» 阅读材料:
•••••
中国特色新闻学科建设的路径和方法创新
来源:《青年记者》2017年12月下
中国特色新闻学科建设问题,核心是中国特色社会主义新闻理论建设的问题,也就是马克思主义新闻理论体系的建构问题。中国新闻理论体系的建构经过党报范式、新闻事业范式的发展,已经形成了不同于西方的知识范型:西方是立基于实在论基础上的专业主义/自由主义新闻观(或曰客观新闻学);中国是立基于建构论基础上的马克思主义新闻观。这二者之间存在着价值观上的不兼容问题:西方强调媒体的独立和新闻的客观,中国则强调媒体对党性原则的坚守和新闻的倾向性。目前,总起来看,尽管新闻生产社会学和传媒政治经济学的研究已经对西方的客观新闻学进行了某种程度的颠覆和批判,但这一理论在国际学术话语中依然占据着科学制高点和道德制高点;而我们建立在“物质—意识”二元辩证关系基础上的“党报理论”虽然经过了“新闻事业”范式的发展,但依然还存在着“结构性贫困”①的问题,在世界新闻传播话语体系中处于劣势。然而,这并不证明建构论的新闻观没有其生命力。相反,随着哲学、社会学和传播学“实践范式”转向的发生,随着新媒介技术的发展所带来的新实践新经验的积累,马克思主义新闻理论体系建设的创新正来到一个新的历史关口,它必须实现自己的3.0版本的升级,才能真正树立起中国特色新闻学的理论自信并贡献于世界新闻传播理论。
•••••
» 待答问题:
• a. 照抄阅读材料中从“中国特色新闻学科建设的路径和方法创新”开始、到“信并贡献于世界新闻传播理论。”为止（含这一部分）的文字。
• b. 根据阅读材料，马克思主义新闻理论体系必须实现哪个版本的升级？

» 记录数据:
•••••
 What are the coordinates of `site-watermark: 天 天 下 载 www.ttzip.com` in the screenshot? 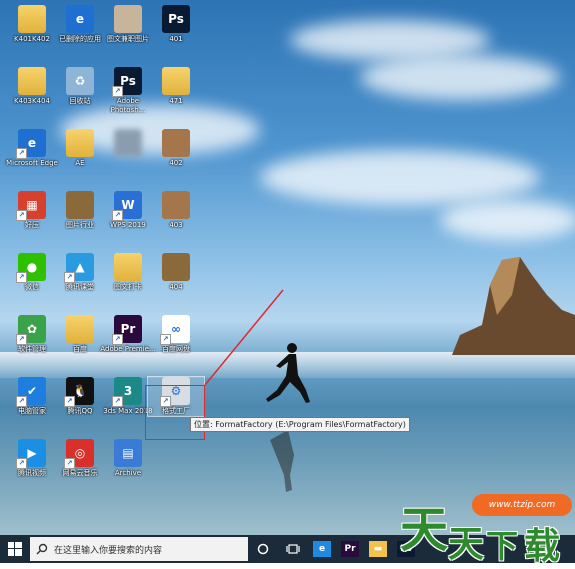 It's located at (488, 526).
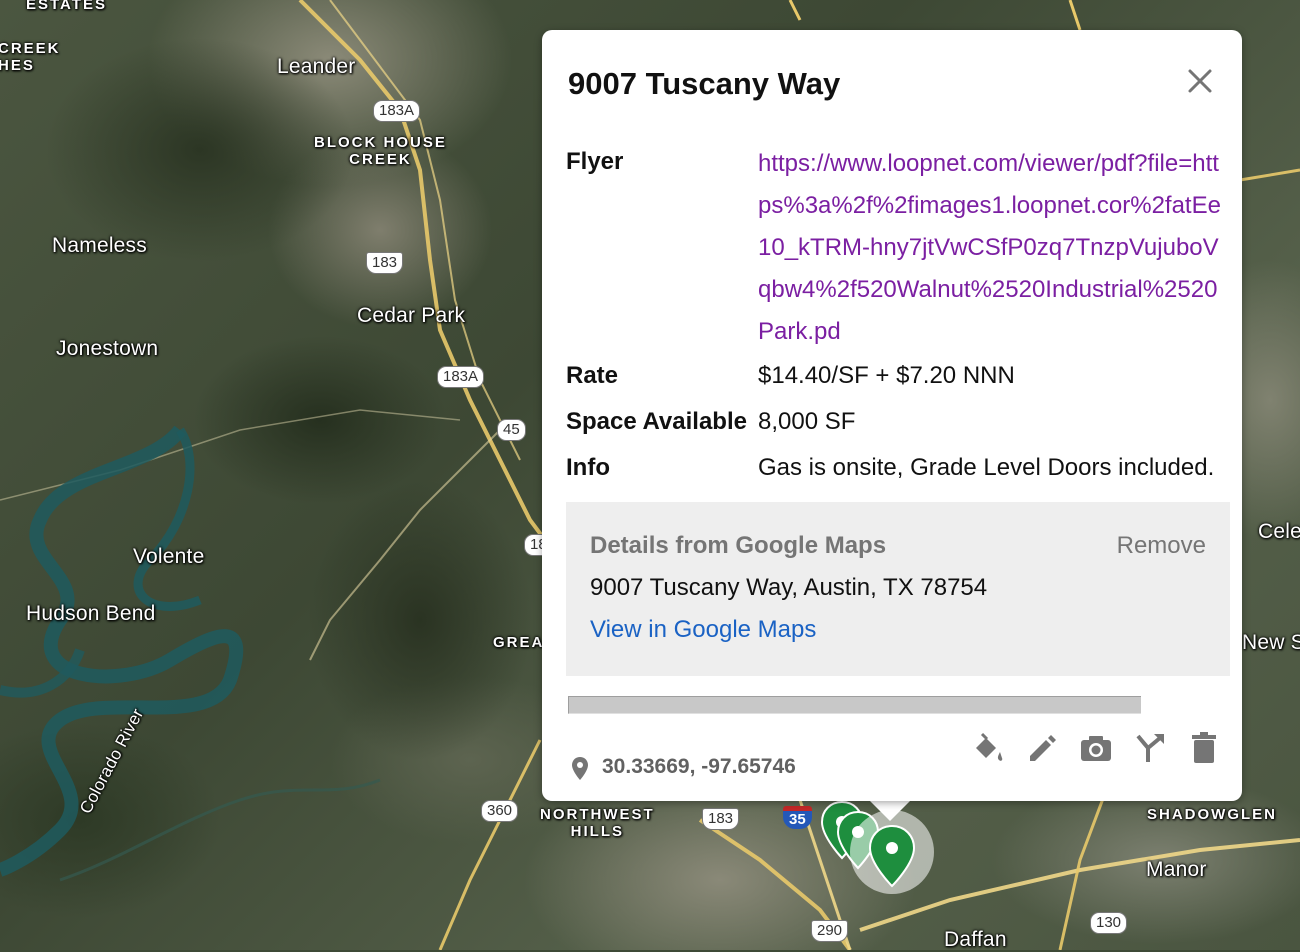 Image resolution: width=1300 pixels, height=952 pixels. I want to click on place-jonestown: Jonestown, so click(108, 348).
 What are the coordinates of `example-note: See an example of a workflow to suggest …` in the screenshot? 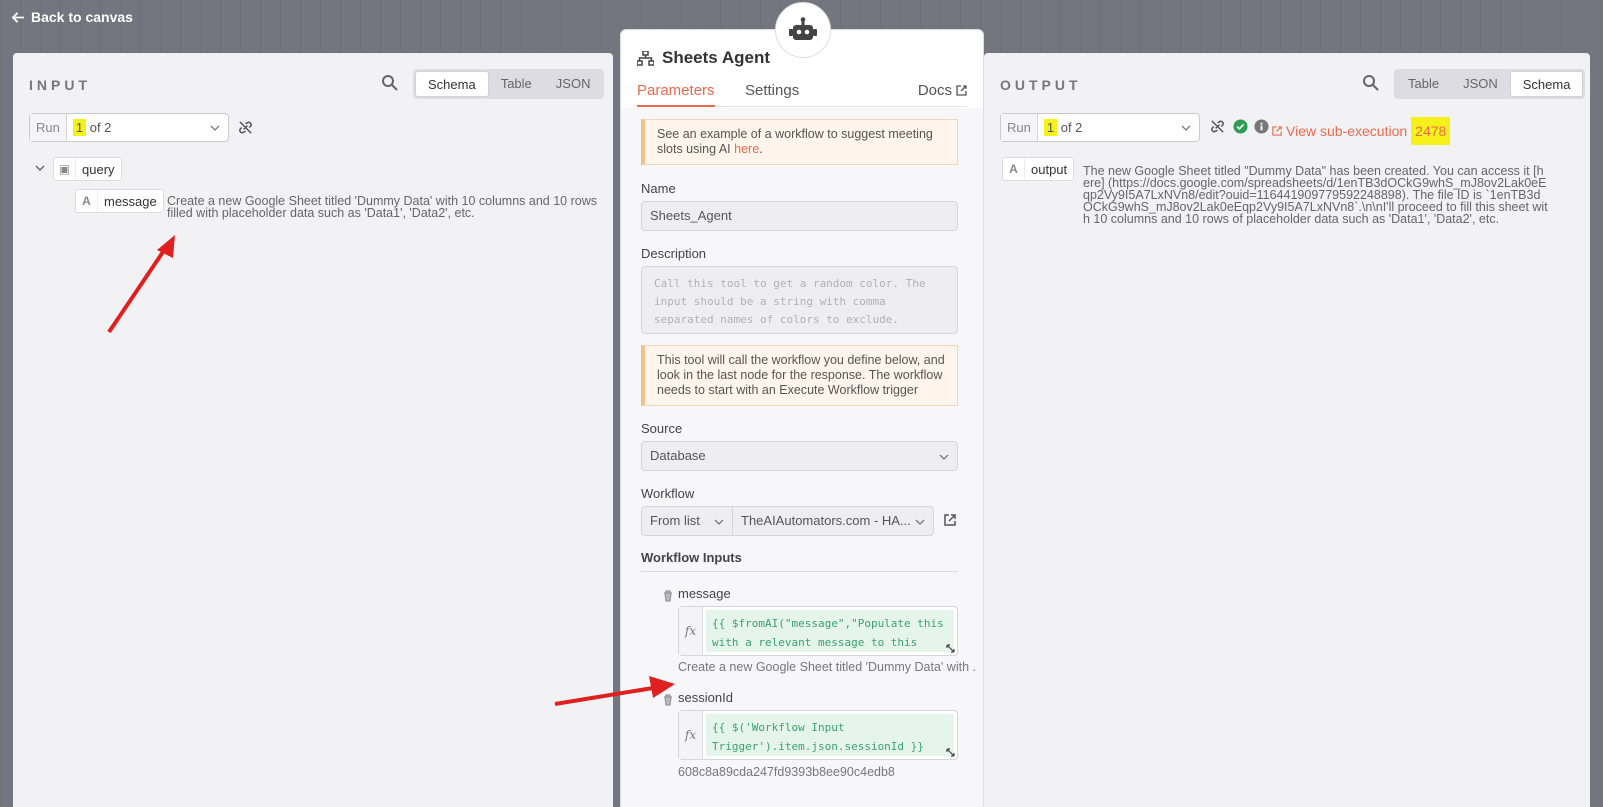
•••••
» 参考答案:
• a.
中国特色新闻学科建设的路径和方法创新
来源:《青年记者》2017年12月下
中国特色新闻学科建设问题,核心是中国特色社会主义新闻理论建设的问题,也就是马克思主义新闻理论体系的建构问题。中国新闻理论体系的建构经过党报范式、新闻事业范式的发展,已经形成了不同于西方的知识范型:西方是立基于实在论基础上的专业主义/自由主义新闻观(或曰客观新闻学);中国是立基于建构论基础上的马克思主义新闻观。这二者之间存在着价值观上的不兼容问题:西方强调媒体的独立和新闻的客观,中国则强调媒体对党性原则的坚守和新闻的倾向性。目前,总起来看,尽管新闻生产社会学和传媒政治经济学的研究已经对西方的客观新闻学进行了某种程度的颠覆和批判,但这一理论在国际学术话语中依然占据着科学制高点和道德制高点;而我们建立在“物质—意识”二元辩证关系基础上的“党报理论”虽然经过了“新闻事业”范式的发展,但依然还存在着“结构性贫困”①的问题,在世界新闻传播话语体系中处于劣势。然而,这并不证明建构论的新闻观没有其生命力。相反,随着哲学、社会学和传播学“实践范式”转向的发生,随着新媒介技术的发展所带来的新实践新经验的积累,马克思主义新闻理论体系建设的创新正来到一个新的历史关口,它必须实现自己的3.0版本的升级,才能真正树立起中国特色新闻学的理论自信并贡献于世界新闻传播理论。

• b. 3.0版本。